§ EXERCÍCIO ESCRITO A:
De acordo com o trecho sobre a LGPD nos escritórios de advocacia, a quem os responsáveis indicados pela lei prestarão contas?

§ TRECHO FORNECIDO:
::::
Como se vê pela profundidade e detalhamento dos conceitos
acima listados, o bem jurídico protegido pela LGPD é distinto do bem jurídico
protegido pelo Estatuto da Advocacia e pelo Código de Ética e Disciplina da
OAB. Pode haver ponto de toque e, de fato, o mesmo dado ser objeto do sigilo
protegido pela relação advogado-cliente e ser dado pessoal, protegido pela
LGPD, mas não necessariamente isso ocorre.
Além disso, mais abrangente do que a proteção da informação
em si, a LGPD prevê cuidados com recebimento, consentimento, tratamento,
armazenamento e eliminação de dados pessoais, bem como a necessidade de planos
de contingência em caso de vazamento, atribuindo as responsabilidades aos
indicados pela lei, que prestarão contas à ANPD (Agência Nacional de Proteção
de Dados). É uma verdadeira norma de compliance voltada
especificamente a dados pessoais, mais completa, abrangente e exigente que as
legislações específicas que cuidam da ética nas atividades (advocacia e
outras).
O não atendimento aos ditames da lei pelos colaboradores dos
escritórios de advocacia expõe seus clientes e colaboradores, bem como a
sociedade a severos riscos, tanto de imagem e credibilidade quanto financeiros,
em razão das multas previstas na legislação, razão pela qual o cumprimento
dessa norma é obrigatório a todos os colaboradores e fornecedores dos
escritórios de advocacia.
Como em todas as empresas, a adaptação dos escritórios aos
ditames da lei exige empenho conjunto de equipe especializada e da gestão do
escritório em suas mais diversas áreas.
A terceirização da análise dos dados tratados, dos perfis de
acesso e do mapeamento das ações a serem tomadas pode ser medida eficiente de
forma a garantir maior independência nas soluções propostas e, ao mesmo tempo,
não canalizar energia interna, no primeiro momento, para um trabalho que exige
conhecimento específico.
Além de profissionais com expertise jurídica e empresarial
para cuidar do tema, é importante ressaltar que assim como há diversos ramos do
Direito, há diversas especialidades no âmbito da área de tecnologia da
informação. Nessa linha, nem sempre o apoio de TI já existente no escritório é
o mais especializado para implementar as medidas exigidas pela lei, de forma
que aqui a terceirização também pode ser interessante e mais segura.
É evidente que terceirizar essa tarefa pode trazer algum
custo, mas libera a gestão interna do escritório da fase inicial, muito
trabalhosa, de mapear os dados, fluxos e, consequentemente, os riscos. A
escolha de um bom ponto focal interno, que trabalhará nessa fase com um bom
especialista externo é suficiente para que se mapeie quais dados pessoais são
recebidos e armazenados, os atuais fluxos de dados pessoais no âmbito
interno, desde seu recebimento, sua guarda, as permissões de acesso a eles e
sua eliminação, bem como os riscos de vazamento. Essa parte do processo deve
ser conduzida por quem de fato conhece as operações como um todo.
::::
§ REGISTROS DA TAREFA:
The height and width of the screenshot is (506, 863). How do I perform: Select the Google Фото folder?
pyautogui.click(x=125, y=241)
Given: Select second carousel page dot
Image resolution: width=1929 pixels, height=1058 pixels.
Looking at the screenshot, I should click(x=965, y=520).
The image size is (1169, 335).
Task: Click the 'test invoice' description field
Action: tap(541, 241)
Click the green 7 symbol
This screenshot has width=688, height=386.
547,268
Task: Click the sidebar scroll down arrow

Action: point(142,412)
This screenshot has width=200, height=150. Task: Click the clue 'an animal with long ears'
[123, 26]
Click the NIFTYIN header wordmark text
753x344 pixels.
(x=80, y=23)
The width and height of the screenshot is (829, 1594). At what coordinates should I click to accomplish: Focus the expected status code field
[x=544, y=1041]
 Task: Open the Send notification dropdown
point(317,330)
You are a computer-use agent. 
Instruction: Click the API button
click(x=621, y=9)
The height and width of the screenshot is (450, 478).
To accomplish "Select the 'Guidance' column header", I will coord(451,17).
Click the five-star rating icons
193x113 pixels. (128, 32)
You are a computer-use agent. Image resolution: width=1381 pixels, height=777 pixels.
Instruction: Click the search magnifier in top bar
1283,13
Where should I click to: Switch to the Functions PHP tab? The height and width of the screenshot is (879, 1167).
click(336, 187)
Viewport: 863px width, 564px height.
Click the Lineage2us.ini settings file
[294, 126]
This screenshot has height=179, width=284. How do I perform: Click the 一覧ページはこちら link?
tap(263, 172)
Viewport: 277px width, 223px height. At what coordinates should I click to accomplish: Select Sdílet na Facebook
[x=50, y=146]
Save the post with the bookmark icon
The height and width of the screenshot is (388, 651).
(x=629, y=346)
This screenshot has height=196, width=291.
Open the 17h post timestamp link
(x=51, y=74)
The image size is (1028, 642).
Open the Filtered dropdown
::::
§ EXERCÍCIO ESCRITO B:
Devolva sem nenhuma alteração as linhas dos registros, começando pela linha que contém "Viewport: 863px width, 564px height." e indo até o fim dos registros, com as duas pontas incluídas.

§ RESPOSTA A:
À ANPD (Agência Nacional de Proteção de Dados).

§ RESPOSTA B:
Viewport: 863px width, 564px height.
Click the Lineage2us.ini settings file
[294, 126]
This screenshot has height=179, width=284. How do I perform: Click the 一覧ページはこちら link?
tap(263, 172)
Viewport: 277px width, 223px height. At what coordinates should I click to accomplish: Select Sdílet na Facebook
[x=50, y=146]
Save the post with the bookmark icon
The height and width of the screenshot is (388, 651).
(x=629, y=346)
This screenshot has height=196, width=291.
Open the 17h post timestamp link
(x=51, y=74)
The image size is (1028, 642).
Open the Filtered dropdown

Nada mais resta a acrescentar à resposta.